■ EXTRACTED RECORDS ■
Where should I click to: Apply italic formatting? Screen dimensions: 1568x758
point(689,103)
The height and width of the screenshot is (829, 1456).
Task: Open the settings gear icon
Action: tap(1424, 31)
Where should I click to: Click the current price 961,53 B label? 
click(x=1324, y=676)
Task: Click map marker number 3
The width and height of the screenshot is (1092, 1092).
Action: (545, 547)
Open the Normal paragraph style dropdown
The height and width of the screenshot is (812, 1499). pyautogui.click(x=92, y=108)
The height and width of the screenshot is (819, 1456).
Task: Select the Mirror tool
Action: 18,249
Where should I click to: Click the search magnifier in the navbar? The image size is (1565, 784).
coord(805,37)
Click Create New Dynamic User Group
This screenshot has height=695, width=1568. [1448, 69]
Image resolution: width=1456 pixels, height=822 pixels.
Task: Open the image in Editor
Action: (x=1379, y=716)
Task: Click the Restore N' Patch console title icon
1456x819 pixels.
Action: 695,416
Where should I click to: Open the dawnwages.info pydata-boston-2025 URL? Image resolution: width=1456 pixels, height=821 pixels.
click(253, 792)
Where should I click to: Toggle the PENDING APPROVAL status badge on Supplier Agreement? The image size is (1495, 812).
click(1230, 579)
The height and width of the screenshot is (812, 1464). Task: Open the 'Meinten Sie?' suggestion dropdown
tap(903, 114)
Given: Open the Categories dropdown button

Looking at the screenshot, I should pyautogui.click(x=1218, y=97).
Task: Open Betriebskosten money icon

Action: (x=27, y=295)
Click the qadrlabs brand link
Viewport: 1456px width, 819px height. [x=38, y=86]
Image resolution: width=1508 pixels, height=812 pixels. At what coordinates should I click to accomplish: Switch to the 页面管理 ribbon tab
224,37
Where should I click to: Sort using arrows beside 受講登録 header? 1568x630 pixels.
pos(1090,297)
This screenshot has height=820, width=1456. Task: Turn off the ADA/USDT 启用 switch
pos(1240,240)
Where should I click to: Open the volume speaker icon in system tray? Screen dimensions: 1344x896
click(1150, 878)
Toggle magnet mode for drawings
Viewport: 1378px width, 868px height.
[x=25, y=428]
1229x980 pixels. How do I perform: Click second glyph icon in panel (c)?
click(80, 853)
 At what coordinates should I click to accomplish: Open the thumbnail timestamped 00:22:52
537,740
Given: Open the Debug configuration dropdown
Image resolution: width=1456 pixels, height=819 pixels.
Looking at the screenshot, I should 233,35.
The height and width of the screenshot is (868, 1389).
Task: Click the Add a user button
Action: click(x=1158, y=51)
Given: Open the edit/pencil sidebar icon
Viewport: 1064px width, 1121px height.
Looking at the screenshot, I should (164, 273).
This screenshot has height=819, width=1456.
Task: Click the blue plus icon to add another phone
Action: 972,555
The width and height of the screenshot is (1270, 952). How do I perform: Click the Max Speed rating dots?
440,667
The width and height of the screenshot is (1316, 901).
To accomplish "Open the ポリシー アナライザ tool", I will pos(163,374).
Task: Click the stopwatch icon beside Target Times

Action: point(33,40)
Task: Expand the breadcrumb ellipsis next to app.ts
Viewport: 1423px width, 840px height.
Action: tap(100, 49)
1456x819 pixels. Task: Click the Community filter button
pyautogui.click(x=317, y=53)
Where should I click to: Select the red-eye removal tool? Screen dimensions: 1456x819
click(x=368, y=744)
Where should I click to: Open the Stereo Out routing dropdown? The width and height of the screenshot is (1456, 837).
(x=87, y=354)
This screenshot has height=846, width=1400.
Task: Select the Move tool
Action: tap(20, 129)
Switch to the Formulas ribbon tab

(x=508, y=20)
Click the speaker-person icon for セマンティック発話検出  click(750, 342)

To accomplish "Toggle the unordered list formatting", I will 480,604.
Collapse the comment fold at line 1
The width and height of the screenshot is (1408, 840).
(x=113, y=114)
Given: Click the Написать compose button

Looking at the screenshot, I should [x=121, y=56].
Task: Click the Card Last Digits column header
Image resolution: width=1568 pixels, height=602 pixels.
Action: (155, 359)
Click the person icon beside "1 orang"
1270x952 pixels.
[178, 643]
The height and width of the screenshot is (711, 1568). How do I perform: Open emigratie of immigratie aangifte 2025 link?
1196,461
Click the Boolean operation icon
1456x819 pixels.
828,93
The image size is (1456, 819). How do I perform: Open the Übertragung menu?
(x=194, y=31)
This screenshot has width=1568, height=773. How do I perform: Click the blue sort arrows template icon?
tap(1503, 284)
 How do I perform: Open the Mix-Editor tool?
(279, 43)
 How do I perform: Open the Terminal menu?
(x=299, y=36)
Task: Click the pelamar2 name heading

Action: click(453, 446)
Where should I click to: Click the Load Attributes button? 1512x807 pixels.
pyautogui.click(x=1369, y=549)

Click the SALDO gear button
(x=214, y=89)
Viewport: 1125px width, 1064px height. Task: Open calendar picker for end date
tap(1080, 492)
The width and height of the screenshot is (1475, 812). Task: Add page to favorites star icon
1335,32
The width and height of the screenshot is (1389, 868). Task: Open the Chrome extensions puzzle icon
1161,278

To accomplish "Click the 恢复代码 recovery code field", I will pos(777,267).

■ DIRECTIONS FOR THIS TASK ■
Each entry above is to be duplicated exactly, with nothing left out.

■ EXERCISE SOLUTION ■
Where should I click to: Apply italic formatting? Screen dimensions: 1568x758
point(689,103)
The height and width of the screenshot is (829, 1456).
Task: Open the settings gear icon
Action: tap(1424, 31)
Where should I click to: Click the current price 961,53 B label? 
click(x=1324, y=676)
Task: Click map marker number 3
The width and height of the screenshot is (1092, 1092).
Action: (545, 547)
Open the Normal paragraph style dropdown
The height and width of the screenshot is (812, 1499). pyautogui.click(x=92, y=108)
The height and width of the screenshot is (819, 1456).
Task: Select the Mirror tool
Action: 18,249
Where should I click to: Click the search magnifier in the navbar? The image size is (1565, 784).
coord(805,37)
Click Create New Dynamic User Group
This screenshot has height=695, width=1568. [1448, 69]
Image resolution: width=1456 pixels, height=822 pixels.
Task: Open the image in Editor
Action: (x=1379, y=716)
Task: Click the Restore N' Patch console title icon
1456x819 pixels.
Action: 695,416
Where should I click to: Open the dawnwages.info pydata-boston-2025 URL? Image resolution: width=1456 pixels, height=821 pixels.
click(253, 792)
Where should I click to: Toggle the PENDING APPROVAL status badge on Supplier Agreement? The image size is (1495, 812).
click(1230, 579)
The height and width of the screenshot is (812, 1464). Task: Open the 'Meinten Sie?' suggestion dropdown
tap(903, 114)
Given: Open the Categories dropdown button

Looking at the screenshot, I should pyautogui.click(x=1218, y=97).
Task: Open Betriebskosten money icon

Action: (x=27, y=295)
Click the qadrlabs brand link
Viewport: 1456px width, 819px height. [x=38, y=86]
Image resolution: width=1508 pixels, height=812 pixels. At what coordinates should I click to accomplish: Switch to the 页面管理 ribbon tab
224,37
Where should I click to: Sort using arrows beside 受講登録 header? 1568x630 pixels.
pos(1090,297)
This screenshot has height=820, width=1456. Task: Turn off the ADA/USDT 启用 switch
pos(1240,240)
Where should I click to: Open the volume speaker icon in system tray? Screen dimensions: 1344x896
click(1150, 878)
Toggle magnet mode for drawings
Viewport: 1378px width, 868px height.
[x=25, y=428]
1229x980 pixels. How do I perform: Click second glyph icon in panel (c)?
click(80, 853)
 At what coordinates should I click to accomplish: Open the thumbnail timestamped 00:22:52
537,740
Given: Open the Debug configuration dropdown
Image resolution: width=1456 pixels, height=819 pixels.
Looking at the screenshot, I should 233,35.
The height and width of the screenshot is (868, 1389).
Task: Click the Add a user button
Action: click(x=1158, y=51)
Given: Open the edit/pencil sidebar icon
Viewport: 1064px width, 1121px height.
Looking at the screenshot, I should (164, 273).
This screenshot has height=819, width=1456.
Task: Click the blue plus icon to add another phone
Action: 972,555
The width and height of the screenshot is (1270, 952). How do I perform: Click the Max Speed rating dots?
440,667
The width and height of the screenshot is (1316, 901).
To accomplish "Open the ポリシー アナライザ tool", I will pos(163,374).
Task: Click the stopwatch icon beside Target Times

Action: point(33,40)
Task: Expand the breadcrumb ellipsis next to app.ts
Viewport: 1423px width, 840px height.
Action: tap(100, 49)
1456x819 pixels. Task: Click the Community filter button
pyautogui.click(x=317, y=53)
Where should I click to: Select the red-eye removal tool? Screen dimensions: 1456x819
click(x=368, y=744)
Where should I click to: Open the Stereo Out routing dropdown? The width and height of the screenshot is (1456, 837).
(x=87, y=354)
This screenshot has height=846, width=1400.
Task: Select the Move tool
Action: tap(20, 129)
Switch to the Formulas ribbon tab

(x=508, y=20)
Click the speaker-person icon for セマンティック発話検出  click(750, 342)

To accomplish "Toggle the unordered list formatting", I will 480,604.
Collapse the comment fold at line 1
The width and height of the screenshot is (1408, 840).
(x=113, y=114)
Given: Click the Написать compose button

Looking at the screenshot, I should [x=121, y=56].
Task: Click the Card Last Digits column header
Image resolution: width=1568 pixels, height=602 pixels.
Action: (155, 359)
Click the person icon beside "1 orang"
1270x952 pixels.
[178, 643]
The height and width of the screenshot is (711, 1568). How do I perform: Open emigratie of immigratie aangifte 2025 link?
1196,461
Click the Boolean operation icon
1456x819 pixels.
828,93
The image size is (1456, 819). How do I perform: Open the Übertragung menu?
(x=194, y=31)
This screenshot has width=1568, height=773. How do I perform: Click the blue sort arrows template icon?
tap(1503, 284)
 How do I perform: Open the Mix-Editor tool?
(279, 43)
 How do I perform: Open the Terminal menu?
(x=299, y=36)
Task: Click the pelamar2 name heading

Action: click(453, 446)
Where should I click to: Click the Load Attributes button? 1512x807 pixels.
pyautogui.click(x=1369, y=549)

Click the SALDO gear button
(x=214, y=89)
Viewport: 1125px width, 1064px height. Task: Open calendar picker for end date
tap(1080, 492)
The width and height of the screenshot is (1475, 812). Task: Add page to favorites star icon
1335,32
The width and height of the screenshot is (1389, 868). Task: Open the Chrome extensions puzzle icon
1161,278

To accomplish "Click the 恢复代码 recovery code field", I will pos(777,267).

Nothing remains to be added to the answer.